This repository contains the code for the paper "Systematic Analysis of Label-flipping Attacks against Federated Learning in Collaborative Intrusion Detection Systems", published in the proceedings of the 19th International Conference on Availability, Reliability and Security (ARES 2024).
If you use this code, please cite the following paper:
@inproceedings{lavaur_ares_2024,
TITLE = {{Systematic Analysis of Label-flipping Attacks against Federated Learning in Collaborative Intrusion Detection Systems}},
AUTHOR = {Lavaur, L{\'e}o and Busnel, Yann and Autrel, Fabien},
BOOKTITLE = {{The 19th International Conference on Availability, Reliability and Security}},
SERIES = {4th International Workshop on Behavioral Authentication for System Security (BASS)},
ADDRESS = {Vienna, Austria},
YEAR = {2024},
MONTH = Jul,
EDITOR = {ACM},
URL = {https://hal.science/hal-04559018},
DOI = {10.1145/3664476.3670434},
KEYWORDS = {intrusion detection ; data-poisoning ; label-flipping ; backdoors ; systematic analysis ; quantitative assessment},
HAL_ID = {hal-04559018},
HAL_VERSION = {v1},
}
With the emergence of federated learning (FL) and its promise of privacy-preserving knowledge sharing, the field of intrusion detection systems (IDSs) has seen a renewed interest in the development of collaborative models. However, the distributed nature of FL makes it vulnerable to malicious contributions from its participants, including data poisoning attacks. The specific case of label-flipping attacks, where the labels of a subset of the training data are flipped, has been overlooked in the context of IDSs that leverage FL primitives. This study aims to close this gap by providing a systematic and comprehensive analysis of the impact of label-flipping attacks on FL for IDSs. We show that such attacks can still have a significant impact on the performance of FL models, especially targeted ones, depending on parameters and dataset characteristics. Additionally, the provided tools and methodology can be used to extend our findings to other models and datasets, and benchmark the efficiency of existing countermeasures.
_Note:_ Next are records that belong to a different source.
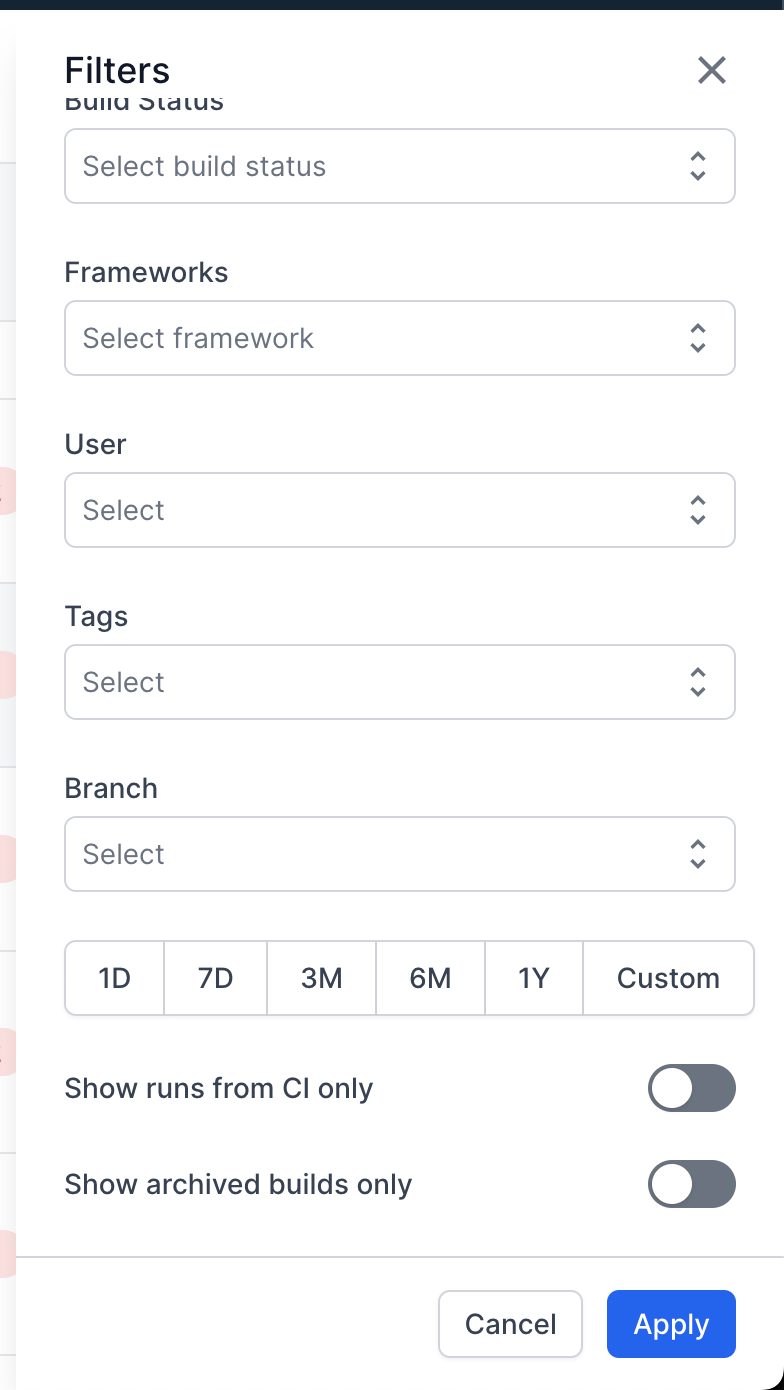784x1390 pixels.
Task: Open the Select framework dropdown
Action: 380,338
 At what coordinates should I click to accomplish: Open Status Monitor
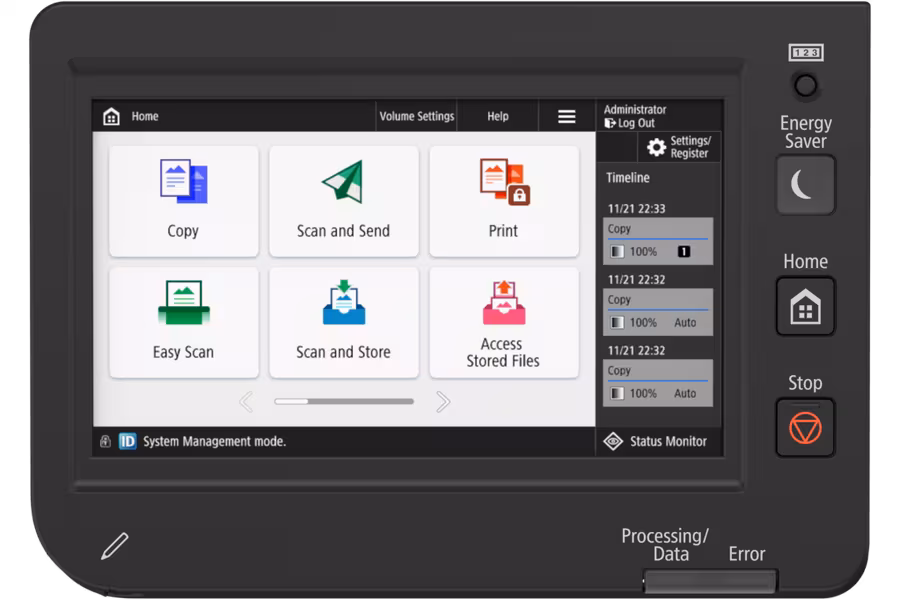click(x=658, y=442)
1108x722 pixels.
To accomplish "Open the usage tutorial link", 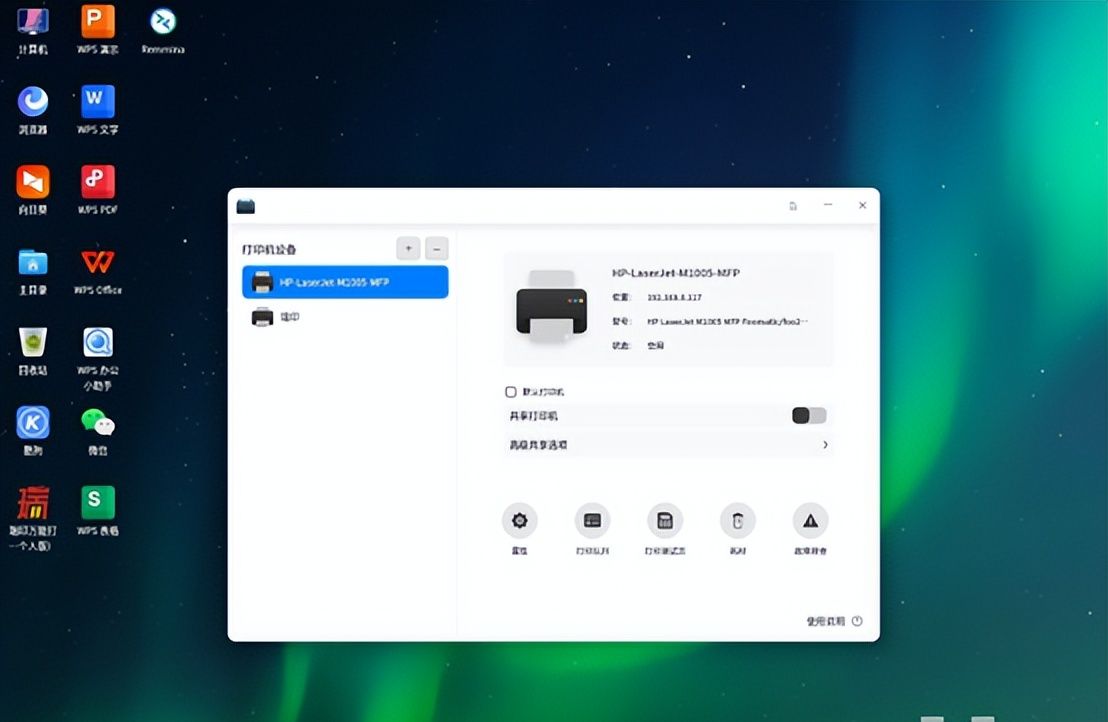I will coord(827,620).
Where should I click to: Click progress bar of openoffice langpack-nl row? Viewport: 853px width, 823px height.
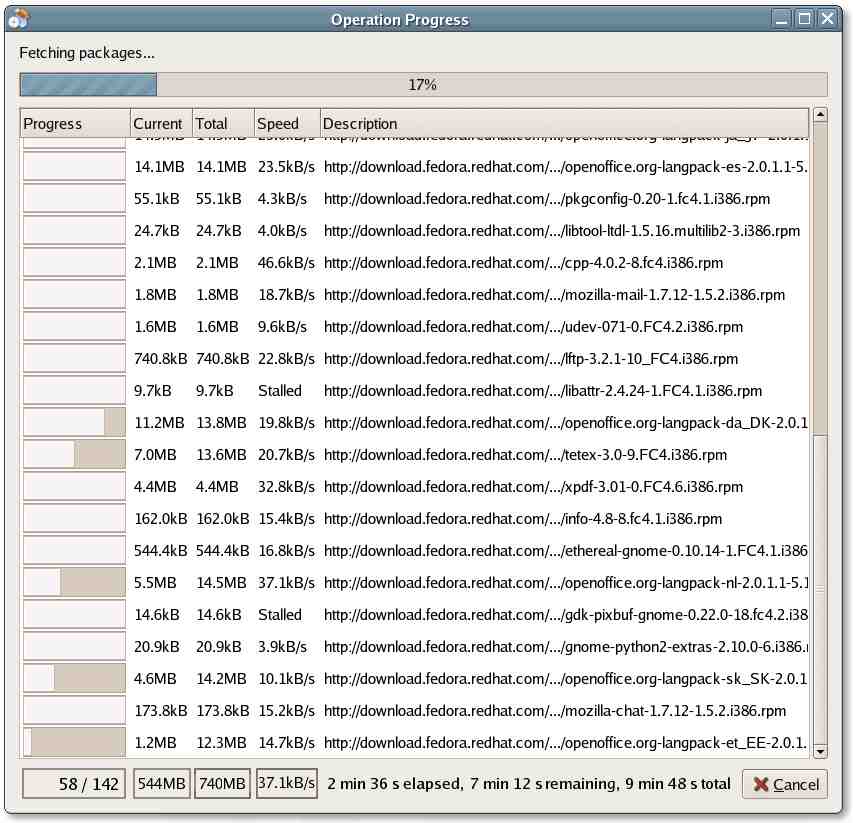tap(74, 583)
This repository contains the code used to generate the results presented in the paper. Most of it consists of Jupyter notebooks that can be run in any Python environment, as all the associated data is included in the repository.
A shell.nix
file is provided for Nix users to reproduce the exact environment used to generate the results.
This includes the correct dependencies, including the eiffel
library, the evaluation framework used in this study.
For using the notebooks only, any Python environment with pandas
, scikit-learn
, and matplotlib
should be sufficient.
If you wish to generate the results from scratch, or extend the study to other models or datasets, please refer to the eiffel
repository for more information.
This code is released under the MIT License. See the LICENSE
file for more information.
The paper itself is licensed under the CC BY 4.0 license.